Women want a license and the right to drive in case an emergency arises as well. This has lead many Saudi women to travel to neighboring countries, such as Bahrain, or the United Arab Emirates to learn how to drive properly and many have been driving with foreign driver’s licenses.

“I actually learned how to drive in the Kingdom with the help of my elder brother who used to take me far away from the city and give me intensive lessons,” Noor Badr told Arab News. “A year later I got a driver’s license from Lebanon.”

Mona Hejazi, 31, and a Saudi citizen was quoted by Riyadh News as saying, “I decided to learn how to drive and get a driver’s license after reading the story of a young woman who rescued her family in the Jeddah floods last year using a four-by-four.”

Another woman Areej Al- Khaldi has been posting videos of herself and her friends driving in the wee hours of the night as an encouragement towards other women to take the wheel as well. There has been no violence or public outbursts of any sort so far. Al-Khaldi claims she and her friends have been driving like any other man would and are in some ways following many more rules. They consider themselves to be safer drivers than their male counterparts.

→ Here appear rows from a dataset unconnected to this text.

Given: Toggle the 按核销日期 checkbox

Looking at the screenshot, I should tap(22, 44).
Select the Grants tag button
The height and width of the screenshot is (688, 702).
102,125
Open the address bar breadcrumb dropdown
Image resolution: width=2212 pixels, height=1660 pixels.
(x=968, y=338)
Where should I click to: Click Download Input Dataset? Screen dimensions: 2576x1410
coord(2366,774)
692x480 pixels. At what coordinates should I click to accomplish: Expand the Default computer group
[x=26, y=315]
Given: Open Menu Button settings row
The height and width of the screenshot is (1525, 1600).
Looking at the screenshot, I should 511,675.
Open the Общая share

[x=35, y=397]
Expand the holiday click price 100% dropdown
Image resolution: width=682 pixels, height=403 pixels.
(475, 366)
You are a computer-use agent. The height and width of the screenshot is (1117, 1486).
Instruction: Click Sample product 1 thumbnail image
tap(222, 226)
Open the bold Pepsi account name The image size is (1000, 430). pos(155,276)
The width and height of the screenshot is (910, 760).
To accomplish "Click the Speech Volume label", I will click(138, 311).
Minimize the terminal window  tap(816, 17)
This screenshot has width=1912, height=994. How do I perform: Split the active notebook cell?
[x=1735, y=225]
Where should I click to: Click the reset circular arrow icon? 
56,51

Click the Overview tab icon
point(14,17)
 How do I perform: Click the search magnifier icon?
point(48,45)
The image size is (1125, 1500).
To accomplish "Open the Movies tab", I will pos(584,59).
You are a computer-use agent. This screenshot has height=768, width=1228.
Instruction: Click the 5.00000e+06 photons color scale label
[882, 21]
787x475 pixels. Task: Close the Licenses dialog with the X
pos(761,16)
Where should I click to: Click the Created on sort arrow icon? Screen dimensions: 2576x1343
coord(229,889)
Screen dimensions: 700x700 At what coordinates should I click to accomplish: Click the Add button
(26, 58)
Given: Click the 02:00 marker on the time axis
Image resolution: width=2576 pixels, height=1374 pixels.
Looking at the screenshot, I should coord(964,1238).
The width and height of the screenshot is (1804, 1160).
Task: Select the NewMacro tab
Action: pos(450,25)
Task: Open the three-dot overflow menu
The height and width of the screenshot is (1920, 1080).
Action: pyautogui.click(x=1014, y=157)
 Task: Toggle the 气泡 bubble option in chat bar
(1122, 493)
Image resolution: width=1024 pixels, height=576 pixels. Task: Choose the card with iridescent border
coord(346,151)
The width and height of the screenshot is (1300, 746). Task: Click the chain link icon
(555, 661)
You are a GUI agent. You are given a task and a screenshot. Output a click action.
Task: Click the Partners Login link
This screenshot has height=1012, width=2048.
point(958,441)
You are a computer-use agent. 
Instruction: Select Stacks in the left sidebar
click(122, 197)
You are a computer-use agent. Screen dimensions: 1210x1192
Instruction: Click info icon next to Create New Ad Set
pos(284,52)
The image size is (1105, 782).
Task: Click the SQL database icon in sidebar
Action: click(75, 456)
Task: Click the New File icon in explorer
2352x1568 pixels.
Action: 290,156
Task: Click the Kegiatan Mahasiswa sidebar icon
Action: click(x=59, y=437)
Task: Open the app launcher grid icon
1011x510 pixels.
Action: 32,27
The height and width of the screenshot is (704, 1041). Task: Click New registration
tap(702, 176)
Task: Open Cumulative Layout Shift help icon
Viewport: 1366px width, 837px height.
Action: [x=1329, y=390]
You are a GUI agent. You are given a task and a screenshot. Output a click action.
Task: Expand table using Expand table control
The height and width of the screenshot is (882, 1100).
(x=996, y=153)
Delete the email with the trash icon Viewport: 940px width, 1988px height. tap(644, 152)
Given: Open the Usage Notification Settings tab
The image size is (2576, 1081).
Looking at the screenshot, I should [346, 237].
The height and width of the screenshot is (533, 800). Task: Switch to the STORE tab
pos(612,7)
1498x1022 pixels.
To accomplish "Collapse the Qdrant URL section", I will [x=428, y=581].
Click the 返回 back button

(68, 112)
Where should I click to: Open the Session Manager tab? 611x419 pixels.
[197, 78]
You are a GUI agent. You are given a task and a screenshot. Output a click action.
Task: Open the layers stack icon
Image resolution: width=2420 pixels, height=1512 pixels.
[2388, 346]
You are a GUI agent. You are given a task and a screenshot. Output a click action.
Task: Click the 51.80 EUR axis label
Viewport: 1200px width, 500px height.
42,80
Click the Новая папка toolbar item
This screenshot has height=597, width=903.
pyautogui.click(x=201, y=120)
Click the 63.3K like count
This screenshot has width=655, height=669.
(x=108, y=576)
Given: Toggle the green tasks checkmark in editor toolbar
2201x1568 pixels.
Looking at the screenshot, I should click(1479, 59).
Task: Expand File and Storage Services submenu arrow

June 17 was not the first time Saudi women have spoken up for their rights. Back in Nov. 1990 about fifty women took to the streets in their cars in the capital city of Riyadh. Back then, each one of them was arrested but now even members of the royal families are speaking up. Princess Ameerah Al- Talweel, wife of HRH Prince Waleed bin Talal who is worth an estimated 20 billion dollars, said in a statement she is ready to drive. She has full support from her husband and the rest of her family.

Women do not see why driving would make them any less religious and many scholars agree there is actually nothing un-Islamic about a woman driving. Though some call on the oil-rich kingdom to defy the driving ban on women, others argue that it goes against the principles of Islam as women during the Prophet’s time had freedom to ride horses and camels, a means of transportation back then. A car is a means of transportation today.

In the editorial titled “Women’s Day”, the Saudi newspaper called for a change in social attitudes, saying the government can change the rules but it cannot change attitudes. “That is something Saudis must do themselves,” it said.
Men and women alike in Saudi Arabia are hopeful for change but no change is possible without resistance.